For a start, the company only engages with customers who sign up for Clubcards in the case of Tesco, or loyalty cards in the case of Dunhumby's other corporate clients.
"If you want to have a dialogue with customers, you have to have permission," says Humby, "we have permission".
Humby also makes much of Tesco's decision never to commercially exploit Clubcard data by "selling customers" to third parties.
"The data could be commercially exploited but I wouldn't advise it," he says.
"We're very focused on the 'win win win'; we're very clear that it's about improving customer experiences. We're not selling your name and address to Procter & Gamble."
Then there's the argument that the Dunhumby-inspired insights actually benefit customers.
Humby says responses to tailored vouchers are far more positive than reactions to mass market campaigns, which ultimately means better value for customers.
"Voucher redemption (for tailored messages) is 20 to 30pc -- mind-numbingly high," he says. "If something relevant is sent to customers, they're much more likely to use it."
Tesco's "Supplier Insight" programme is largely used as a bargaining tool, with the supermarket giant offering "blue data" to suppliers tracing general trends with no personal information, but Tesco also uses the scheme to encourage promotions for frequently overlooked customers like older age groups, in a nod to social responsibility.
Humby also stresses the "fantastic security" surrounding Dunhumby's web of data, ensuring one's Jaffa Cake or Coco Pops habit will never be exposed by a stolen laptop.
Customers aside, the Clubcard project is widely recognised as one of the driving forces behind Tesco's rapidly expanding empire, which racked up £2.8bn in sales during its last financial year.
Loyalty
Humby said Tesco was "about three years ahead of the curve" when it began seriously data mining in 1995, aided by the skills of Humby and his wife Edwina Dunn.
"Tesco without Clubcard is unimaginable," he says. "The loyalty data is such a valuable set of insights that it's used with a light touch everywhere."
Certain gems can be gleaned instantly.
Tesco has long known, for example, that promotions on coffee don't work because people tend to be loyal to one brand, while beer promotions are a winner because shoppers are happy to try many varieties.

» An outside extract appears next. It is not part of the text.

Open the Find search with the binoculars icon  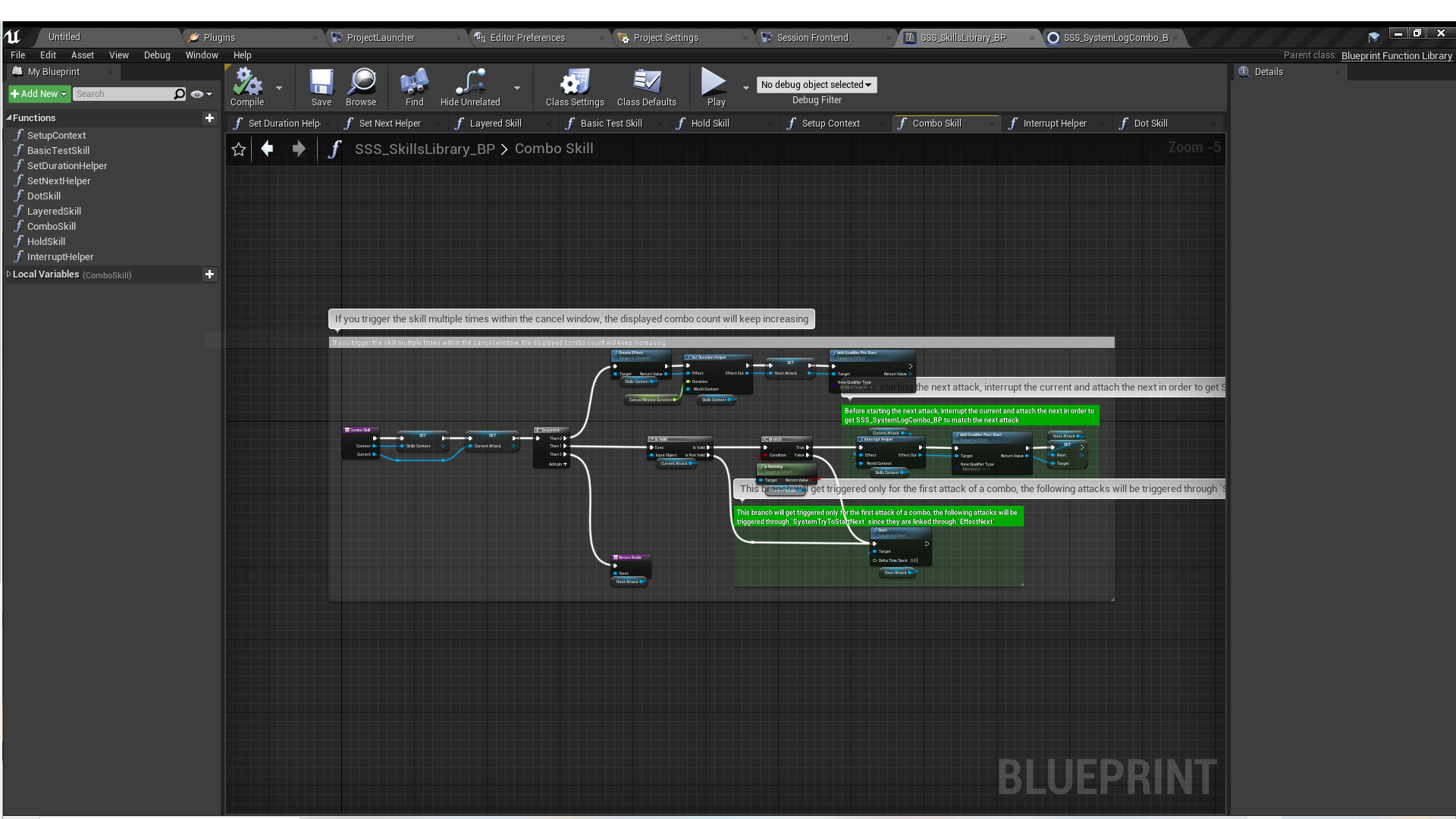[x=414, y=86]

Using such insights, displays can be changed within days, ordering can be changed in about two months, and entirely new products can be commissioned in a little longer.
"It doesn't replace the buyer or the marketeer, it's an empowering tool," Humby adds.
In recent years, other retailers have gotten in on the data mining action, most notably Tesco's key competitor in the UK, Sainsbury's.
Yet Humby stresses that while data mining works well in "high transaction businesses", it will never hold the key to retailing success.
"If you're stores aren't right, if you haven't got the prices right, then people won't shop," he says, "You can't exploit a loyalty card without the fundamentals."